Crisis in the Arts

Is the Death of the Baltimore Opera Company Just the Beginning?

As the national and local economies continue to falter, Baltimore's arts institutions are in a state of crisis. The first casualty is the Baltimore Opera Company,which announced friday that it will file for Chapter 7 liquidation, leaving Baltimore without a grand opera company for the first time in 58 years.

"It was a very painful decision after 58 years of putting on operas in the city here," Baltimore Opera Company general manager M. Kevin Wixted told Baltimoreon Friday. He said the Company could possibly have survived for a couple more months but that a long-term solution was impossible and the Board of Trustees decided to "cut the agony," and close down the Company. "It's a great loss for the city and it affects the whole cultural community."

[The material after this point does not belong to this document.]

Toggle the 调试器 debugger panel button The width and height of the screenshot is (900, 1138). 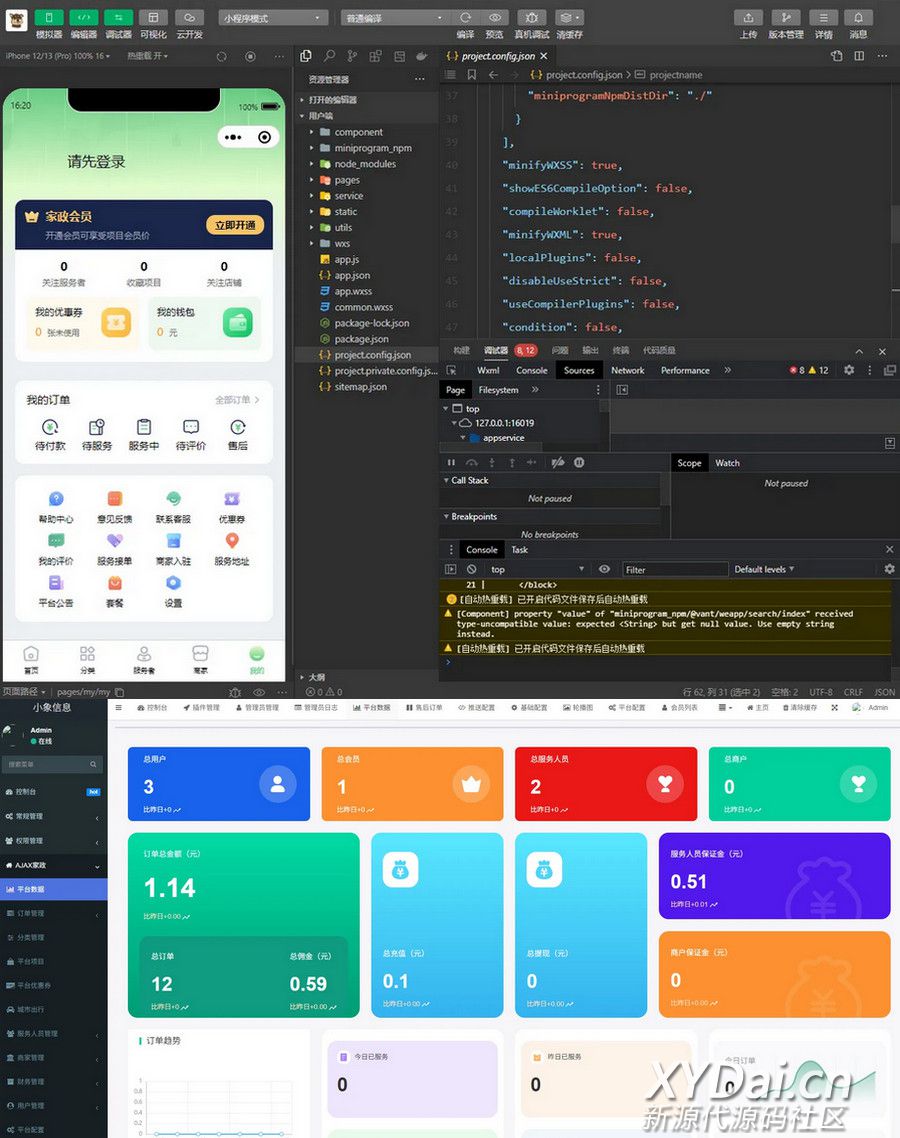(118, 18)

Other institutions are also suffering, and recent developments have been troubling. Though considered healthy, the BSO, Walters, and Centerstage have seen their endowments take significant hits, and all three have implemented cost cutting measures. The Symphony and the Walters trimmed office staff and retooled some programming with an eye towards savings, and Centerstage has undertaken similar measures. Its production of Tony Kushner's Caroline, or Change was reportedly mounted without understudies to save cash, and some administrative staff, including Managing Director Debbie Chinn, worked without pay last month. Walters Director Gary Vikan also didn't draw a paycheck in February.

Smaller arts organizations are on the bubble. The future of Theatre Project remains up in the air. Baltimore Chamber Orchestra sent out a fundraising email in January, before canceling the final two shows of its season.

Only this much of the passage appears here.